Notiert inMadrid

Banken und Lokalpatriotismus

Madrid hat Barcelona als Finanzplatz längst abgehängt. Durch das Kaufangebot von BBVA droht Sabadell seine Eigenständigkeit zu verlieren.

Banken und Lokalpatriotismus

Notiert in Madrid

Banken und Lokalpatriotismus

Von Thilo Schäfer

Die Rivalität zwischen Madrid und Barcelona beschränkt sich nicht allein auf den Sport oder die Politik. Auch im wirtschaftlichen Bereich konkurrieren die beiden Metropolen Spaniens um Investitionen, Messen und die internationale Aufmerksamkeit insgesamt. Ein symbolischer Punktgewinn für die Hauptstadt Kataloniens war das Börsendebut der katalanischen Parfümeriekette Puig letzte Woche, das weltweit größte IPO des Jahres. Der Vorsitzende Marc Puig läutete die Glocke nicht in der Madrider Börse, sondern in der Borsa de Barcelona. Eine schlechte Nachricht für den Finanzplatz am Mittelmeer ist dagegen der erneute Versuch einer Übernahme von Banco Sabadell durch BBVA. Es handelt sich um das zweitgrößte Kreditinstitut Kataloniens nach Caixabank.
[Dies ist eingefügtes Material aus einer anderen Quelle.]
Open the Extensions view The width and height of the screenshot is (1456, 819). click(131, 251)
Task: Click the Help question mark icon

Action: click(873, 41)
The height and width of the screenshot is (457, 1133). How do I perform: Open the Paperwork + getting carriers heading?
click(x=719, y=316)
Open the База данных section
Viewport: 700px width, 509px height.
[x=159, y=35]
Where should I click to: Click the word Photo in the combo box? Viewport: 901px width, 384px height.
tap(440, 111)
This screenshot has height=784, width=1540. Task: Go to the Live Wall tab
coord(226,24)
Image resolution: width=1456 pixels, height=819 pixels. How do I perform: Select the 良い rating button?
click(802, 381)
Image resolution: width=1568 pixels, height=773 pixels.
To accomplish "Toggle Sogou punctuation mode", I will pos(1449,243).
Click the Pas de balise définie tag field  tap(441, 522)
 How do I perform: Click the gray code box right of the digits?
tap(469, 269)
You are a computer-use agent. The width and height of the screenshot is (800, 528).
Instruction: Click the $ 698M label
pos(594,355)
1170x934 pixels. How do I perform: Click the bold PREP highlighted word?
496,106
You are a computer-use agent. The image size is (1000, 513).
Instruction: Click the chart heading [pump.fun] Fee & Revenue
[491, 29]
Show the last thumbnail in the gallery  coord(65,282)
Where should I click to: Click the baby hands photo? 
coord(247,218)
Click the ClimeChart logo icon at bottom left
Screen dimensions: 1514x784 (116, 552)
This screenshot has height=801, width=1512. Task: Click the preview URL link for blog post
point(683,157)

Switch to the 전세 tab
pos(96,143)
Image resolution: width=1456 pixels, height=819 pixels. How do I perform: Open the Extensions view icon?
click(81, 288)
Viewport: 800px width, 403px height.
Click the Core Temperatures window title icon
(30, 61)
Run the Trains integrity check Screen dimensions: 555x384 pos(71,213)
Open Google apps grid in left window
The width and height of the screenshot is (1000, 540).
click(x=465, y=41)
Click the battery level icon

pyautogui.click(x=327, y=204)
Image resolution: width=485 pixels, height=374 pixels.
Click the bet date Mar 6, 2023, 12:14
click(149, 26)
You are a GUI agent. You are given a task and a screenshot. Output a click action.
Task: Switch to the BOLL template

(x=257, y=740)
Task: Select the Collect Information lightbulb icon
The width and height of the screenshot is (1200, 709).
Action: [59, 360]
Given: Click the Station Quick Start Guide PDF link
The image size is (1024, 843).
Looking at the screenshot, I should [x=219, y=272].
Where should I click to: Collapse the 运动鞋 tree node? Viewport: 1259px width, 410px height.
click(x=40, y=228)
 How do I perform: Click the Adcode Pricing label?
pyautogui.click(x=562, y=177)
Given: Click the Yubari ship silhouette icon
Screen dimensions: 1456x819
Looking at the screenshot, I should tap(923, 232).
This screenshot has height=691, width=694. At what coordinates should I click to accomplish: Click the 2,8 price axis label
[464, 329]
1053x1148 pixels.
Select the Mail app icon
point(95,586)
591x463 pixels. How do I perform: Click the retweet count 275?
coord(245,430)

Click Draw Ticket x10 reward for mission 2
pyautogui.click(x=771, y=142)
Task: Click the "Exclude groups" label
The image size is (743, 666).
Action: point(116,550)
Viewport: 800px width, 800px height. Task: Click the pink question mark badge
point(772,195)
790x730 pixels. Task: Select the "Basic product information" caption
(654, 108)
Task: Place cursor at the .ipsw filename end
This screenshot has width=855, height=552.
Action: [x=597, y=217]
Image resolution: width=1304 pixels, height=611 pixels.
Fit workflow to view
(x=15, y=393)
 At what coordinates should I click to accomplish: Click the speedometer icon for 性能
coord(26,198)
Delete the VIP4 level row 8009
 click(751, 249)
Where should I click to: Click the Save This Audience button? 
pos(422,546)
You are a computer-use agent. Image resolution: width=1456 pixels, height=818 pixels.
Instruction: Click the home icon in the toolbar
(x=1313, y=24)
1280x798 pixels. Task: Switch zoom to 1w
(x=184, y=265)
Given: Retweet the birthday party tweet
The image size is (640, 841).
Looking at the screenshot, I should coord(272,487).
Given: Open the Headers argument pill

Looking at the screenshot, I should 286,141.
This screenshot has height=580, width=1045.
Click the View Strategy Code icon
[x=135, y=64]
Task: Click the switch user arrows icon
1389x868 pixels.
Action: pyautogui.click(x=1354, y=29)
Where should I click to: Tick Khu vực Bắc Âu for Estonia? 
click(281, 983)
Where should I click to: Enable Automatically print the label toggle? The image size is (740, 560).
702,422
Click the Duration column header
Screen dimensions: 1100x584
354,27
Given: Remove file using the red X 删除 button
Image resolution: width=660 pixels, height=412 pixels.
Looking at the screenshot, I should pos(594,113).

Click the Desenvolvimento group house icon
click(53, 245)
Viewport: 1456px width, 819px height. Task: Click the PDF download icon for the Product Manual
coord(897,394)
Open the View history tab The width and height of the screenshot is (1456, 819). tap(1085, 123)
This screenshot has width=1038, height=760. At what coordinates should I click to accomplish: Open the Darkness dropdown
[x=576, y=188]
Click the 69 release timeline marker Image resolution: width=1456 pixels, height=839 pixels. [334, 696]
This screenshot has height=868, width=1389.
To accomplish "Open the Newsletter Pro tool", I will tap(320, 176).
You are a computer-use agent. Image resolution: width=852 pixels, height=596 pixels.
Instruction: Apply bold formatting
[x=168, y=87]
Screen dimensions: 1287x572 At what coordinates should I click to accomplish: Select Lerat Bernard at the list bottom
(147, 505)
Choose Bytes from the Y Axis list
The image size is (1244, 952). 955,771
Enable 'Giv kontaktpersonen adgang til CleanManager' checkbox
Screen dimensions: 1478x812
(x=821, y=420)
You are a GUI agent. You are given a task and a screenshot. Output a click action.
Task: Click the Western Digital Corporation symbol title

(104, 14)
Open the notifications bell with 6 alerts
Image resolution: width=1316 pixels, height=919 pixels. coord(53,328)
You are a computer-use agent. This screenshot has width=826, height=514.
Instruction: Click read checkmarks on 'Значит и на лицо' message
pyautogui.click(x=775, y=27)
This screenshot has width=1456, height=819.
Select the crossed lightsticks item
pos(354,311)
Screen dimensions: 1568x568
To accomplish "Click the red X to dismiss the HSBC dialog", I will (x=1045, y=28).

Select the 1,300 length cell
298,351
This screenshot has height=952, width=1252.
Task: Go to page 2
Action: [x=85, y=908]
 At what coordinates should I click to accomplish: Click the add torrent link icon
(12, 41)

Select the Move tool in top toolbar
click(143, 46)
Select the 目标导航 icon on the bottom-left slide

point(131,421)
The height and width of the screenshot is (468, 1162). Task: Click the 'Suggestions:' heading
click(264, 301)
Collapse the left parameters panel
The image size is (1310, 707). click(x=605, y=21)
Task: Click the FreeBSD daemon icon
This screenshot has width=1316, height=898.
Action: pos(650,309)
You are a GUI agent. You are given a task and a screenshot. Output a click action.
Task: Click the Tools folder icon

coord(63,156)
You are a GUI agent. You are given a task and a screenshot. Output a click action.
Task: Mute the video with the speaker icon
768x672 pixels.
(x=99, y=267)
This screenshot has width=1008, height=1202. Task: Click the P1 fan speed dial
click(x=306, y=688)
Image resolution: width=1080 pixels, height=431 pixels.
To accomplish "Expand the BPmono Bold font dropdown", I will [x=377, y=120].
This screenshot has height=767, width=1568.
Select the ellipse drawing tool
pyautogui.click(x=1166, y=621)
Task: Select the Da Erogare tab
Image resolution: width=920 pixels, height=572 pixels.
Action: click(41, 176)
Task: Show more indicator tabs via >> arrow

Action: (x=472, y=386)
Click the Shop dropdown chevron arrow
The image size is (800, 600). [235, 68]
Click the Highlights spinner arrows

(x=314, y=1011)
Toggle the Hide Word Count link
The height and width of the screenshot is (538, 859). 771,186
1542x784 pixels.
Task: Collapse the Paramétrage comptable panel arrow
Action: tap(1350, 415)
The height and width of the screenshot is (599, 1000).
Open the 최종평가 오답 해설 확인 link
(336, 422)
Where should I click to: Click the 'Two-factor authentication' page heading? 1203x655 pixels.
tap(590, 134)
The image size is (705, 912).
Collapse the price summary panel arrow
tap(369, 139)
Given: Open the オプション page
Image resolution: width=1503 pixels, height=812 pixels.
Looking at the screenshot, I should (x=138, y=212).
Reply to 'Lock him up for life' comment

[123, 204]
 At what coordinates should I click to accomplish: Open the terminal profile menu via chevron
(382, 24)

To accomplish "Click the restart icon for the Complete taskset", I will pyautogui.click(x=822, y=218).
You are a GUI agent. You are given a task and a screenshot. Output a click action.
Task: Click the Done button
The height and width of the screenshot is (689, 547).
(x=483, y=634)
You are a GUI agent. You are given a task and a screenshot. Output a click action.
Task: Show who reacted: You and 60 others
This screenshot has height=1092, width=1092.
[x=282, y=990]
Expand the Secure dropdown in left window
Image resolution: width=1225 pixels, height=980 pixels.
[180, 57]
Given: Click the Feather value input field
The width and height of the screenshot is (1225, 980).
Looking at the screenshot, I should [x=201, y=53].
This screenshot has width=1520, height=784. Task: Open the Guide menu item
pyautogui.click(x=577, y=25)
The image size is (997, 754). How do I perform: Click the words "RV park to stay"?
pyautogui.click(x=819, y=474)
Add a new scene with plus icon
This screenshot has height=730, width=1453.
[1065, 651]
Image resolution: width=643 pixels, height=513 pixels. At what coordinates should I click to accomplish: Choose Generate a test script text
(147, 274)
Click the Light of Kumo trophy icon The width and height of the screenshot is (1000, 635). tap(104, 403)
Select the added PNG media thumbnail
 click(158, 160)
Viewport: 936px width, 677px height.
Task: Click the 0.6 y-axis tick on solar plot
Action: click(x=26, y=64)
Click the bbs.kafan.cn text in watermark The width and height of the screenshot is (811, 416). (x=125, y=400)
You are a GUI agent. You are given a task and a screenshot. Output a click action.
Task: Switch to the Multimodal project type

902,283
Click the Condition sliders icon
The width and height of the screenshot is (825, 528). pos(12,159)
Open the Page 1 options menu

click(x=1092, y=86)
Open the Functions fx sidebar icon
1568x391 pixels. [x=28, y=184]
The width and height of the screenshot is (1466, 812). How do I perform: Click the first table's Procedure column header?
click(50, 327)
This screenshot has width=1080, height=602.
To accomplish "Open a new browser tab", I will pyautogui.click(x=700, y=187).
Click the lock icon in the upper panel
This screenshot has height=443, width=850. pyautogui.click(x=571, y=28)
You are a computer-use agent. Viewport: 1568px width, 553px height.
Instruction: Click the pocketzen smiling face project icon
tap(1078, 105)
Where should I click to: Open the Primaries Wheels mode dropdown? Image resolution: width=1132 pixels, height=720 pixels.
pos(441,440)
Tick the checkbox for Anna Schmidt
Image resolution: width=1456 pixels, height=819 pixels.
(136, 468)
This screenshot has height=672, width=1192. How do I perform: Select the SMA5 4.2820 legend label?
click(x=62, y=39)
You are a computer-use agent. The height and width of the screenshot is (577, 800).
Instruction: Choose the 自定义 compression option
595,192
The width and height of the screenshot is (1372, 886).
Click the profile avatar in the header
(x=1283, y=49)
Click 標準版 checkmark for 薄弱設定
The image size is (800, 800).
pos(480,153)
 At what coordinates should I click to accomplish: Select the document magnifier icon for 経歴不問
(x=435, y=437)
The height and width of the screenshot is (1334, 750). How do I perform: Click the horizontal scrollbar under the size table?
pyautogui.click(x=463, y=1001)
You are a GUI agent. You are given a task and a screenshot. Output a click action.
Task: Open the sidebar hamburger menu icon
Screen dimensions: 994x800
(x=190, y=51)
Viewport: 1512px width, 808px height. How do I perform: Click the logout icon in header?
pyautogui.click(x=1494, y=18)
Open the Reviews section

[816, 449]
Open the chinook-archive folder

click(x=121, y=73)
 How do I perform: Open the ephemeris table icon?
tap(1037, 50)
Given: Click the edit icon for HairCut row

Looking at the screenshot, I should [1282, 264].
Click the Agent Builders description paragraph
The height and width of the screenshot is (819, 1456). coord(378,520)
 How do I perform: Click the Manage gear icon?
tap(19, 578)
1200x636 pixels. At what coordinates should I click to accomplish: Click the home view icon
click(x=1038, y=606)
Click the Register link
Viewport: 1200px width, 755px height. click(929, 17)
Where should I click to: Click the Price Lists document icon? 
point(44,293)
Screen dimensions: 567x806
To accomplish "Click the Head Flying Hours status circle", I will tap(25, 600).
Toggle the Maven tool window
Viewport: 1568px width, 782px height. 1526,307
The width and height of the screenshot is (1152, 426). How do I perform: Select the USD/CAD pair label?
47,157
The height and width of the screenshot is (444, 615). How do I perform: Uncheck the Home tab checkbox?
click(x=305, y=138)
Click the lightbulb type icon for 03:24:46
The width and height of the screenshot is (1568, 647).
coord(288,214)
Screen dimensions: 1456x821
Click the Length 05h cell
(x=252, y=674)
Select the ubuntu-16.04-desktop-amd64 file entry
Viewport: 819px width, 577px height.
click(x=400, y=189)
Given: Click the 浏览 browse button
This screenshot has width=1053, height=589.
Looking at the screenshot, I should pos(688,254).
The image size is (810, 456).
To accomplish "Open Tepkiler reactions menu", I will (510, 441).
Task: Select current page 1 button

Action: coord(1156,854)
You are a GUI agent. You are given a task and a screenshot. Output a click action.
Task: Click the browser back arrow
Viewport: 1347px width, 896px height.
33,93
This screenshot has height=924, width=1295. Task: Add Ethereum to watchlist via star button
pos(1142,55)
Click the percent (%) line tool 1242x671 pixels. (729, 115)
Wie Caixabank verlegte Sabadell wegen der Unabhängigkeitsbestrebungen 2017 den Stammsitz nach Alicante, wobei die Geschäfte weiterhin aus der Zentrale in Sant Cugat del Vallés bei Barcelona geführt werden.

BBVA ist sich der Sensibilität der Standortfrage bewusst. In dem schriftlichen Angebot an den Aufsichtsrat von Sabadell wird die „Bedeutung Kataloniens sowohl für Sabadell als auch für BBVA“ ausdrücklich hervorgehoben. Spaniens zweitgrößtes Geldinstitut bot daher an, die Geschäftsführung zwischen Madrid und Barcelona zu verteilen und die Marke Sabadell in der Region beizubehalten. Der Stammsitz soll jedoch in Bilbao bleiben, dem Ursprung von Banco Bilbao Vizcaya Argentaria. Sabadell hat das Angebot abgelehnt, aus finanziellen und strategischen Aspekten. Vielleicht erinnerte man sich in Sant Cugat aber auch an Catalunya Banc, hervorgegangen aus einem Zusammenschluss katalanischer Sparkassen, die 2015 von BBVA geschluckt worden war. Bei den separatistischen Parteien wurde das Nein der Bank gefeiert. „Katalonien braucht Banken, die katalanischen Interessen gehorchen“, erklärte der ehemalige katalanische Ministerpräsident Carles Puigdemont. Seine Partei Junts will die abgewanderten Firmen notfalls mit Sanktionen zur Rückkehr nach Katalonien bewegen. Am Sonntag wird in dem Landesteil gewählt, und Puigdemont rechnet sich Chancen auf die Rückkehr an die Macht aus.

Caixabank macht derweil vor, dass man eine Bank von zwei Zentralen in Madrid und Barcelona aus führen kann. Die Hauptversammlung findet jedoch am Stammsitz in Valencia statt, wie auch die vierteljährlichen Bilanzpressekonferenzen, was bei manchem in Barcelona für Verdruss sorgt. In Madrid spielt der Stammsitz keine Rolle. Von den größeren Banken hat lediglich Bankinter ihre Postanschrift in der spanischen Hauptstadt. Santander ist offiziell in der gleichnamigen Stadt in Kantabrien eingetragen, obwohl inzwischen auch die Hauptversammlung in Madrid stattfindet. BBVA bleibt dagegen seinen baskischen Ursprüngen treu und zitiert die Aktionäre jedes Jahr nach Bilbao. Den patriotischen katalanischen Aktionären von Sabadell würde bei einem Eigentümerwechsel zumindest die Reise nach Madrid erspart bleiben.